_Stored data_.
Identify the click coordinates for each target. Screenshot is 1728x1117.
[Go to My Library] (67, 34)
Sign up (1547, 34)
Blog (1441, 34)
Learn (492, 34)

_Required action_. Line by line, copy the data above.

_Solution to the exercise_.
Identify the click coordinates for each target. Screenshot is 1728x1117.
[Go to My Library] (67, 34)
Sign up (1547, 34)
Blog (1441, 34)
Learn (492, 34)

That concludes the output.